Treat Yourself 2011: Self Care is Important in Student Affairs

By Ryan Manning —Working in Student Affairs is a lot of work. I mean it, sometimes there’s just a lot to do. The more and more that I build connections with other professionals in this field, the more that I notice this. The strange part is that I never seem to notice that I’m all that busy, and neither does anyone else.

I’m finishing up my 3rd week at my new job, and for someone that stepped into a position mid-year, that pretty much means I’m pretty much right in the deep end. I’m meeting with RAs (who are amazing, by the way), working with the area council, having judicial hearings, working on committees, getting supplies for programs, and pretty much 85% of the normal responsibilities of anyone in my position. I’ve gone from having very few time commitments in week 1 to having a hard time finding open space on my Outlook calendar in week 3. For me, that feeling of making great use of my time is satisfying. 

I have a lot of friends with jobs similar to mine, or at least in the same general field of higher education, whether that’s in student activities, career services, development, or at a non-profit that’s “higher education adjacent.” Being the good friends that they are, they’ve been quick to ask me how I’m settling in to the new position. A week ago, my answer was, “I love it here, I can’t wait until I get into a routine of having a lot of things to do.”  Typically, my declaration of free time was met with obvious envy, as I heard laundry lists of tasks that my “I’m so busy, I hardly have time to catch my breath” comrades had looming over their heads.

Now, I don’t know if this makes me sound a little conceited or just lazy, but in my 25 years of life, I can’t remember a time that I’ve ever been “too busy.” Sure there have been times that I’ve gotten overwhelmed by the emotional or physical drain of certain tasks, or panicked over a paper that I couldn’t seem to grasp. But I don’t think that I’ve ever felt inundated with a mass of demands on my time. This revelation has sort of led me to the realization that being “busy” is hardly something you can measure objectively.

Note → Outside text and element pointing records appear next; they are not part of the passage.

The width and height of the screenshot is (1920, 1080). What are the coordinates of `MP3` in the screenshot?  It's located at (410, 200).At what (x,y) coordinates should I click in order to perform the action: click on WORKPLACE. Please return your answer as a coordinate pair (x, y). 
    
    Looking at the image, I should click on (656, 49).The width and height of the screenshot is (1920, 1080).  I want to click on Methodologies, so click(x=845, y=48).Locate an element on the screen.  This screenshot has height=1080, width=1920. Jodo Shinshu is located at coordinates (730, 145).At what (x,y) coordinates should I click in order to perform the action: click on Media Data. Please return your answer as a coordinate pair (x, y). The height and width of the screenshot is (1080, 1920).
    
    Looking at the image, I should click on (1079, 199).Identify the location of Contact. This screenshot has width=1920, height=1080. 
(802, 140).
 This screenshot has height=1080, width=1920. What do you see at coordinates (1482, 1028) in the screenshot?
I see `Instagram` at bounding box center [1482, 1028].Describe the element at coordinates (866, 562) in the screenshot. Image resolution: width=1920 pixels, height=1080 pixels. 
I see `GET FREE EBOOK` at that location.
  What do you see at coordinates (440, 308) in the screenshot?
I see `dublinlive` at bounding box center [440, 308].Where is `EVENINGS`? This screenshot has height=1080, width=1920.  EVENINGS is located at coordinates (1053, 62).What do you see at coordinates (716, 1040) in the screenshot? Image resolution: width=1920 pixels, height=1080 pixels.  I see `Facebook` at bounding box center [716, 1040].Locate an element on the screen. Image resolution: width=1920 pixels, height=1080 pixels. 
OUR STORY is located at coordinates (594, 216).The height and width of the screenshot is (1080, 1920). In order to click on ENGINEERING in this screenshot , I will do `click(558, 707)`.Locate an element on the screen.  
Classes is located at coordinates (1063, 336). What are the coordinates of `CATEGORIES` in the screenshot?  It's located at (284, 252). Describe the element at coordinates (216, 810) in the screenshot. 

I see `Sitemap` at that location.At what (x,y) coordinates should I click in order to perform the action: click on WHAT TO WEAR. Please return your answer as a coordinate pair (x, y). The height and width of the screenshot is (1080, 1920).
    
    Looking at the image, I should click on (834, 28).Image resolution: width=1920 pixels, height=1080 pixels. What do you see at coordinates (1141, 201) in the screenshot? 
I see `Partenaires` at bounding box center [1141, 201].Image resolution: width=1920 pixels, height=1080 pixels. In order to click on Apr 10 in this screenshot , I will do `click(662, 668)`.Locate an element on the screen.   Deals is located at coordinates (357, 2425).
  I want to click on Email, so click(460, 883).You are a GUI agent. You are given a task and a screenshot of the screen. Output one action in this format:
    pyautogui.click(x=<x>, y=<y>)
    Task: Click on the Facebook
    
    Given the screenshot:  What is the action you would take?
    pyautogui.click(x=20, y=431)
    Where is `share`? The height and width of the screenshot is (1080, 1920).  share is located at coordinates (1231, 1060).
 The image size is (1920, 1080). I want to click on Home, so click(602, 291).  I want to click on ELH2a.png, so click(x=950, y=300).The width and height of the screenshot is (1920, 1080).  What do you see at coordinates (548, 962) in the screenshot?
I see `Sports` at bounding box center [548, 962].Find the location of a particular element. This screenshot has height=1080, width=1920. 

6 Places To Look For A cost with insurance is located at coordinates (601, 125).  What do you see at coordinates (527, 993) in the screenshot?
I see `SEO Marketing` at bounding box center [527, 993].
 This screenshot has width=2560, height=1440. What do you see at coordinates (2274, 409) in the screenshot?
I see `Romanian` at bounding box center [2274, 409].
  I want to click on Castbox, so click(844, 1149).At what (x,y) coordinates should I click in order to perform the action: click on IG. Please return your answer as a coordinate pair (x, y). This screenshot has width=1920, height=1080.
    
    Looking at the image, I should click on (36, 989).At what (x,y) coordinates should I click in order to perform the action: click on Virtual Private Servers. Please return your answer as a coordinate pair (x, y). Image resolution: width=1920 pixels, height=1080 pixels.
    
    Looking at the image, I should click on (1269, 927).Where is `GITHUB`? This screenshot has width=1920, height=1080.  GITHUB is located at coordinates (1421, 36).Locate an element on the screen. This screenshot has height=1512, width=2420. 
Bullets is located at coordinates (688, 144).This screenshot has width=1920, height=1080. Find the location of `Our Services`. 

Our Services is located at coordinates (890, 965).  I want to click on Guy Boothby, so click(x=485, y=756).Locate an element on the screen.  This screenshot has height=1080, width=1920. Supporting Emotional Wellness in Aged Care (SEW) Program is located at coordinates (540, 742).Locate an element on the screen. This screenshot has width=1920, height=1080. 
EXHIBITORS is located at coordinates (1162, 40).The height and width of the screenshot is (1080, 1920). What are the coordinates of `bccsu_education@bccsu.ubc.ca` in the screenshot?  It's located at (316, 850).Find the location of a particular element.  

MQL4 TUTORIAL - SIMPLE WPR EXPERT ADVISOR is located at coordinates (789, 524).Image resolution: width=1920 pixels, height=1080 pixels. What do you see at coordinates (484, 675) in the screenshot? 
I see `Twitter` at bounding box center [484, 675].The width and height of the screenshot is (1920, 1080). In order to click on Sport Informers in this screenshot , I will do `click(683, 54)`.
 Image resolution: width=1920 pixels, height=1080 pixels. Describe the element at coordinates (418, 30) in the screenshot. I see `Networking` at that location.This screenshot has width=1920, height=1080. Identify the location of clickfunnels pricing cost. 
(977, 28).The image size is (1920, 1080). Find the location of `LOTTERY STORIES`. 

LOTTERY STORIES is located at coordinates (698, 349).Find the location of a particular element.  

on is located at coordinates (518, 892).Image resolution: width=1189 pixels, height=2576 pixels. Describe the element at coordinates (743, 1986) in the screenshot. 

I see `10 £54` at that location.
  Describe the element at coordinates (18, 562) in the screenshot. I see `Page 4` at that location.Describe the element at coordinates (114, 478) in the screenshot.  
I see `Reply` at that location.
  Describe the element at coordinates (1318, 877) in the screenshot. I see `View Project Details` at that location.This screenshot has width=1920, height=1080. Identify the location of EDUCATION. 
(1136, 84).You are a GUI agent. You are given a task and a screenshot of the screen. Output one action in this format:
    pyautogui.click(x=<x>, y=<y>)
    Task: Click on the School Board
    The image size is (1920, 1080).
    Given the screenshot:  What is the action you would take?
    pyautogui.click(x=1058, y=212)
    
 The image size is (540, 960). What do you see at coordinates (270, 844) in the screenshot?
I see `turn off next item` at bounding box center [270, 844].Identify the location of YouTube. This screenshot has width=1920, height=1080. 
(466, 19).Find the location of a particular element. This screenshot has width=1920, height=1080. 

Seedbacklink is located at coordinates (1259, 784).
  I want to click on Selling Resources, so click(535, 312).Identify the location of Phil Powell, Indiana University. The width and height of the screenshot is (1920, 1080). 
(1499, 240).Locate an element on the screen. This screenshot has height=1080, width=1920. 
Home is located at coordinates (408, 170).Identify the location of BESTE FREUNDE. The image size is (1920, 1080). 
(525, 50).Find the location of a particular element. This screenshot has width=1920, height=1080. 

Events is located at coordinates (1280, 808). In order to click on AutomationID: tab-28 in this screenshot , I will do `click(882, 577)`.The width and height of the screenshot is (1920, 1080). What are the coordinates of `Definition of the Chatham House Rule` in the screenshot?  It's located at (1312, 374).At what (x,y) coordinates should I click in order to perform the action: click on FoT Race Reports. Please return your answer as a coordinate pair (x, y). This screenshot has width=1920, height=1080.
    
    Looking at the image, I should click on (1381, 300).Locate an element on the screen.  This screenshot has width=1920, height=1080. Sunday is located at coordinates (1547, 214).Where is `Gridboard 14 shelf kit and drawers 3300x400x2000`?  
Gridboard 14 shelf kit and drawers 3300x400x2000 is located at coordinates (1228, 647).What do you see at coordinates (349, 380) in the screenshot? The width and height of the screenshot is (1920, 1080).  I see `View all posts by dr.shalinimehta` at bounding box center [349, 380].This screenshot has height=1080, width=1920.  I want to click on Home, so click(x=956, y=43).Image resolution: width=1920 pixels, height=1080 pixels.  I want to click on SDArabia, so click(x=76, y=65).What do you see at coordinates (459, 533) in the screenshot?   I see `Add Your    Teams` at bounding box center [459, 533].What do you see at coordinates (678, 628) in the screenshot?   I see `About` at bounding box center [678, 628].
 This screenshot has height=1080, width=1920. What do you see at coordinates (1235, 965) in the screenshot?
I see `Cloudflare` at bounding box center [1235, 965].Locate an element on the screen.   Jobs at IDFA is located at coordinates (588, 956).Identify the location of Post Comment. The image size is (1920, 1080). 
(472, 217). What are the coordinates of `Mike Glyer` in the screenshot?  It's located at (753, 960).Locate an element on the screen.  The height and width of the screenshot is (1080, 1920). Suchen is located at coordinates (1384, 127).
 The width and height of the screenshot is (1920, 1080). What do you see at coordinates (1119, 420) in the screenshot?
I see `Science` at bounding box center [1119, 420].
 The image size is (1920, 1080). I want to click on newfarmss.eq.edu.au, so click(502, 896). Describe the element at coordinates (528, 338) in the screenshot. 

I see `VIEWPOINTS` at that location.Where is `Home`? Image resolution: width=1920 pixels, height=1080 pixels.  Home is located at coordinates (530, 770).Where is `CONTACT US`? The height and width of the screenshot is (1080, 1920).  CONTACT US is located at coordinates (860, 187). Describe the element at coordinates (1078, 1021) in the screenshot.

Maybe I am just especially good at managing my time, or the stress level that I am portraying (I can think of a few people that would disagree with the latter), or maybe I just have a good instinct for when it’s alright to “cut corners.” Or maybe I just don’t get my motivation from letting others know just how much is on my plate. In this field, some people wear their busy-ness like a badge of honor, an indicator of just how hard they work to help students out.

My 10th-grade Latin teacher and advisor of my local and state Junior Classical League chapter is the perfect example. The woman has been an amazing mentor and support for me since I was in 7th grade (though, imagine her disappointment when I ventured off the Latin teacher career path), but if you ask any past or present student officer of the Boston Latin Academy Classics Club to describe her, one of the first words you’ll hear is “busy” or some variation (more likely “frantic”). From my experiences with her, I learned just how contagious stress and a concern for effectively managing one’s time can be. And it’s from these experiences that I vowed never to let all of the work I had to do get in the way of accomplishing what that work was really all about.

Whether we are working with 2-year olds or 22-year olds, our students are just as busy, if not moreso than we are. Today’s average high school students have practically every minute of their day planned out for them, from 5:00 am swim practice to 5:00pm oboe lessons.

Our college students aren’t too different, running from work-study to a fraternity meeting to intra-murals to the library until it closes, as they may crave the structure that high school afforded them. Basically, our students struggle to make time for their own wellness without having a mentor or role model with the same issue. And really, as we spend our days running from meeting to meeting and freaking out about all that we have to do, don’t we think that rubs off on those students  — making them feel like a burden on our time, and aren’t we just making it alright for our students to live at the same frantic pace?

We constantly encourage our students to strive to be the best versions of themselves that they can be. How are we supposed to do that if we aren’t striving to do the same for ourselves as professionals and a human beings ? As frequent readers will know, I live my life by lessons I have learned through TV and movies (See: “Everything I Know, I Learned From Clueless“), and here comes another one. Last week, the new episode of Parks and Recreation showcased an annual practice of a few characters called “Treat Yourself 2011,” where staff members take the day off of work to enjoy some time at the spa, a fancy meal or two, and a shopping spree.

While “Treat Yourself 2011” may have been just plain hilarious, it also serves as a great reminder to all of us. You can’t be your best self if you aren’t making your own wellness a top priority.  So, instead of working yourself to the point of exhaustion, take a break from grading papers to watch your favorite movie, don’t worry about attending every single program your students are sponsoring and go buy yourself a new sweater instead. If there’s something you can’t get to at 5:00 when you leave the office, it’ll still be there in the morning, so handle it then.

Even treating yourself the smallest bit can have the biggest effect on putting that pep back in your step, and I’m sure that your students, co-workers, and supervisor will probably take note.